The recent drumbeat from the political left on the disastrous effects of “austere” budget-cutting in European economies is intended to sandbag against similar policies in the United States. The key contention is that spending cuts have made budget balancing more difficult in European countries: supposedly, lower public spending in those countries reduced employment and income, reduced government revenues and increased the ratio of government debt to Gross Domestic Product. The left concludes that, to avoid a similar experience, the U.S. should increase spending in the short term, instead of cutting it, and attempt a “grand bargain” to balance long-term spending and taxes.

The problem is there may never be a “right” time to transition to the promised long-term structural budget resolution.

The left’s policy prescription does not acknowledge that higher spending, deficits and debt in the near term will increase economic uncertainty about future tax policies — whether and how much they will bite into returns from investments made today. This uncertainty is likely to reduce investment today, offsetting higher government spending. Higher government spending also generally triggers expectations of higher inflation, inducing the Fed to tighten monetary policy to dampen any emerging inflation. Those reactions will act as a further drag on output and employment growth.

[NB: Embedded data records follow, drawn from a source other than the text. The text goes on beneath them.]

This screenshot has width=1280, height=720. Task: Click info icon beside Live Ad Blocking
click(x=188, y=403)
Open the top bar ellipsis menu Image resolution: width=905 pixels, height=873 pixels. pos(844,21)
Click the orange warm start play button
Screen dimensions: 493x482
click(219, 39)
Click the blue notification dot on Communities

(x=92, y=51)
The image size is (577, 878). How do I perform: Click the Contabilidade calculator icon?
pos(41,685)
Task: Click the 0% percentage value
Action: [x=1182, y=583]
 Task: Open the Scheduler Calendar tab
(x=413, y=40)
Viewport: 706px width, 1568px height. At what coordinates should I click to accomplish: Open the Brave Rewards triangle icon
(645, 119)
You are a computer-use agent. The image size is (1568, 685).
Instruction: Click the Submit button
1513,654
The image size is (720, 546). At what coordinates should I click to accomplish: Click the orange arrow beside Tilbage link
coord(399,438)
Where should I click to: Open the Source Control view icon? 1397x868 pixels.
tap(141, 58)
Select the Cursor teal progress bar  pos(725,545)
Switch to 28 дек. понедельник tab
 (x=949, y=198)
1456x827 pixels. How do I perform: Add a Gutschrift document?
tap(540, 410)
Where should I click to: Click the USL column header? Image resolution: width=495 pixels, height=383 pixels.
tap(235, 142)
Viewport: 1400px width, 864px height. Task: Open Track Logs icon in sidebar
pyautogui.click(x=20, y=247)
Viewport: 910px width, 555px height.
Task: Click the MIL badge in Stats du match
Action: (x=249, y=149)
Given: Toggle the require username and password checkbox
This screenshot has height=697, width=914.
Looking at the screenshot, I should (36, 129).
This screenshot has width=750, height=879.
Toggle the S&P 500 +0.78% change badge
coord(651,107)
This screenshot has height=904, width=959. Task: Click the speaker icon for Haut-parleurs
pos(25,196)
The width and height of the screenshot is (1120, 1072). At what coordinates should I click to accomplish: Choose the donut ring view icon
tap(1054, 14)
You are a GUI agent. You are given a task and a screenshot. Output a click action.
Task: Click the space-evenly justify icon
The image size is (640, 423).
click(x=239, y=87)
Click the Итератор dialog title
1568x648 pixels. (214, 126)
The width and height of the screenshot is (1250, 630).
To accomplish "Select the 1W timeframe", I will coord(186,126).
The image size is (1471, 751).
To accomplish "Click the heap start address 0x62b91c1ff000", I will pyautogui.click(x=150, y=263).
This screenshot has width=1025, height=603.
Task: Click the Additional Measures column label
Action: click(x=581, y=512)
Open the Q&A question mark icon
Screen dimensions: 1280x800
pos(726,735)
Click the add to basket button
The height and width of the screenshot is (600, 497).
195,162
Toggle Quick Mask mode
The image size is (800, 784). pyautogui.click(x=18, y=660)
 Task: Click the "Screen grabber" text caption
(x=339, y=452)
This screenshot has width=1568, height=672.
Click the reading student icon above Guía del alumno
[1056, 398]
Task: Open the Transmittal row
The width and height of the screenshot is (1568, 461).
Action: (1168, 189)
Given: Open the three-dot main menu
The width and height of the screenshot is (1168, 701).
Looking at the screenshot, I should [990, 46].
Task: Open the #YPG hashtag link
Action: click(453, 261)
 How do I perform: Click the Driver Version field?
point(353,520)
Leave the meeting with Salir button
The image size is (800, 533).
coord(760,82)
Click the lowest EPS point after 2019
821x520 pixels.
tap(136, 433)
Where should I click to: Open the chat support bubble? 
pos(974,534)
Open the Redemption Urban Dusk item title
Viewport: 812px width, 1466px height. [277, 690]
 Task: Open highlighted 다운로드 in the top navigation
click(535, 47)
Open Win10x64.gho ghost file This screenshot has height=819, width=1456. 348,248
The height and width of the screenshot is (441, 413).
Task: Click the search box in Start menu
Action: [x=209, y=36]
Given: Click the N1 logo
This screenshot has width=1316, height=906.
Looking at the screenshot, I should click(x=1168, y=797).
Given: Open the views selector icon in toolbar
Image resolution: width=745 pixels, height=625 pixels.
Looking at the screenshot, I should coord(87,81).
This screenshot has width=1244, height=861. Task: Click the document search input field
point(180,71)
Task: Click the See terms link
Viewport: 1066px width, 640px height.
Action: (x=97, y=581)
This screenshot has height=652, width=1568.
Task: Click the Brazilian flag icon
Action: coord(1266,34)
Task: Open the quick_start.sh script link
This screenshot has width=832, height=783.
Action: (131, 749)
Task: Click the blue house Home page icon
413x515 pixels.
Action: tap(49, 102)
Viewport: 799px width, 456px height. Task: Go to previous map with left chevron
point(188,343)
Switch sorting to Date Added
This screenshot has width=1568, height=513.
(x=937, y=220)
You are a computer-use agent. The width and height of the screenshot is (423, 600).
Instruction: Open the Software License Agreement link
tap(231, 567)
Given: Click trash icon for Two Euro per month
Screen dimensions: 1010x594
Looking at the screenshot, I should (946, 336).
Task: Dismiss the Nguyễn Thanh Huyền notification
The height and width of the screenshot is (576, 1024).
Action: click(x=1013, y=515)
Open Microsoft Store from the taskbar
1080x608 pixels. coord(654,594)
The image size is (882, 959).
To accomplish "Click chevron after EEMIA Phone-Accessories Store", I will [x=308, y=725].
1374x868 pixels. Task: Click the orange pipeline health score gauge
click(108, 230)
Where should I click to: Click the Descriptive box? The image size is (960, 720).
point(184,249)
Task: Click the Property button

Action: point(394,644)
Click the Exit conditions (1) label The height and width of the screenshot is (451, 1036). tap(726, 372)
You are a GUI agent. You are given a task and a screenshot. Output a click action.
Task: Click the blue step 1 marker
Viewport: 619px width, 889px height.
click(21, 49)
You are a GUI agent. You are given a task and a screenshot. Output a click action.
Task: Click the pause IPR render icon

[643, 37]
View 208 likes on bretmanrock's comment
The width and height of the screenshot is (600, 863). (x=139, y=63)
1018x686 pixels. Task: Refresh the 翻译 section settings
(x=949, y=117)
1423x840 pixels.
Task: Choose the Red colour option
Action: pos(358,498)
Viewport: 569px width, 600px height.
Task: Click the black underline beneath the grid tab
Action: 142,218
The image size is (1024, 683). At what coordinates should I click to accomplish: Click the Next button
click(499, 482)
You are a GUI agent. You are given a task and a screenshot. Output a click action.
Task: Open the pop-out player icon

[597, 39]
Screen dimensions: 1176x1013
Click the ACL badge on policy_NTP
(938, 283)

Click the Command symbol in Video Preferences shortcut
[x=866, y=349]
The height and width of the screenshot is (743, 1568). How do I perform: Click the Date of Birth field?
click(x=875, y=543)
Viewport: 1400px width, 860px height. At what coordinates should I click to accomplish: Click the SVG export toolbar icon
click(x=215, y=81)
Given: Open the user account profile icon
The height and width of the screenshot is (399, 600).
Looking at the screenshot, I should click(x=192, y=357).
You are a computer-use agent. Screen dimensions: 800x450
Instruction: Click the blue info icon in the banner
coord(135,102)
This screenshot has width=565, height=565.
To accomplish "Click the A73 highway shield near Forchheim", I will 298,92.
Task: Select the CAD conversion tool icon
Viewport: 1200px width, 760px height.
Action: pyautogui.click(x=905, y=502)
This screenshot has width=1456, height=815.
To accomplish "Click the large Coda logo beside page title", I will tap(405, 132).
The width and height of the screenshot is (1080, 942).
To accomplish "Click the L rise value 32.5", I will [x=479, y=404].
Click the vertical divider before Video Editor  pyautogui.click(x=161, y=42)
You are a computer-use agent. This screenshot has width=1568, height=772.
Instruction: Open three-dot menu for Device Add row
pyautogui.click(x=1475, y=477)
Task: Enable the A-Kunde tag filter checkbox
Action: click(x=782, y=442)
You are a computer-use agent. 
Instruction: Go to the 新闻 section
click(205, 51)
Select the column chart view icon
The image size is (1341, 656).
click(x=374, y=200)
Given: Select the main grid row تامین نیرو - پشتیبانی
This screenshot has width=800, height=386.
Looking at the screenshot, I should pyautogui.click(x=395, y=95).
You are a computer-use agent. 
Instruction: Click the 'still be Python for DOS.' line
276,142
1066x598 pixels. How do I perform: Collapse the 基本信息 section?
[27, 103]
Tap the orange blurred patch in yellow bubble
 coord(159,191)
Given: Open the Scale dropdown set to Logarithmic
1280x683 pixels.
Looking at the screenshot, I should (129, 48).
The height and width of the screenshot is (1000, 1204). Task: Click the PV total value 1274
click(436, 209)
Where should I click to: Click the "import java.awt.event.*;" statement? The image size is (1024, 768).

The Fed has announced that it will not increase interest rates for many more months, and it seems unlikely to reverse its latest quantitative easing policy of gradually expanding its portfolio of mortgage backed securities anytime soon. But the negative effects of economic uncertainty on private investment become especially potent in precisely this type of high-debt, low-interest-rate environment. Coupling that with the already ample uncertainty over how government will handle the massive shortfalls in entitlement programs creates a toxic brew for private-sector investment decisions.

This reasoning continues to elude analysts on the left, despite failure of two massive economic bailouts to gin up an economic recovery thus far. Instead, they try to explain away the economy’s current struggles by claiming that the earlier bailouts and stimulus efforts weren’t large enough and that those efforts prevented a worse recession or depression. While neither of these claims can be tested directly, evidence from earlier recessions suggests low multipliers associated with higher government spending. The empirical economics literature has even the most careful analysts concluding that, overall, it is difficult to argue that the government spending multiplier substantially exceeds one—which it must for government spending to jumpstart growth.

Increased near-term spending, then, would only increase already sky-high deficits and debt and heighten uncertainty about the future course of budget policy, interest rates and the economy. Those effects could reduce already fragile private investment. This is reflected in the massive hoards of liquid cash reserves in the coffers of private corporations and banks, reserves that they are unwilling to commit to invest in expanding their production capacities.

As to the long-term, lawmakers on both sides of the aisle have paid pious lip service to achieving a grand bargain, followed by deliberate abandonment of sensibly crafted frameworks to achieve long-term budget reforms: Recall that the Obama administration willfully spurned the Bowles-Simpson fiscal reform framework last year.

With the upcoming “fiscal cliff,” however, American lawmakers may be forced to follow the left’s ill-fated economic prescription. Policies set to trigger in January of next year — expiring tax provisions, the spending sequester, the partial payroll tax reduction, reduced Medicare doctor reimbursements and other budget policies that would increase taxes and reduce spending — are estimated to cut federal deficits by 5 percent of GDP next year. Many observers fear that these would trigger another major recession, and therefore force lawmakers into another postponement of the scheduled triggers.

But will piling on more short-term debt effectively spur an economic revival? And will lawmakers agree to adopt a sensible long-term budget resolution within the next year?

Past experience is not encouraging. Even a fully Democratic Congress and presidency during the first two years of the Obama administration did not reverse the Bush tax cuts. We have now postponed the expiration of the Bush tax cuts several times and reinforced that “fiscal stimulus” with TARP, other government bailouts, and a two-year partial payroll tax cut, all to no avail.

Postponing “fiscal cliff” policies without introducing significant entitlement reforms will only increase the sacrifices Americans must ultimately make. The overall federal fiscal imbalance stands at 9.0 percent of future GDP. Because taxes are imposed on only one-half of GDP, eliminating it would require more than doubling the payroll tax rate. Intense voter pressure to continue with unaffordable entitlement policies but postpone “fiscal cliff” policies will take us perilously close to the road well-traveled by European nations — to eventual forced austerity.